[Opening PROVIDED DATA section]

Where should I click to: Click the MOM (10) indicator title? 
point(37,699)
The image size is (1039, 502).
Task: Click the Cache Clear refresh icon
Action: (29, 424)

[Closing PROVIDED DATA section]

§ **TASK TO COMPLETE**: Your answer must be an exact copy of every entry above.

§ **RESPONSE**:
Where should I click to: Click the MOM (10) indicator title? 
point(37,699)
The image size is (1039, 502).
Task: Click the Cache Clear refresh icon
Action: (29, 424)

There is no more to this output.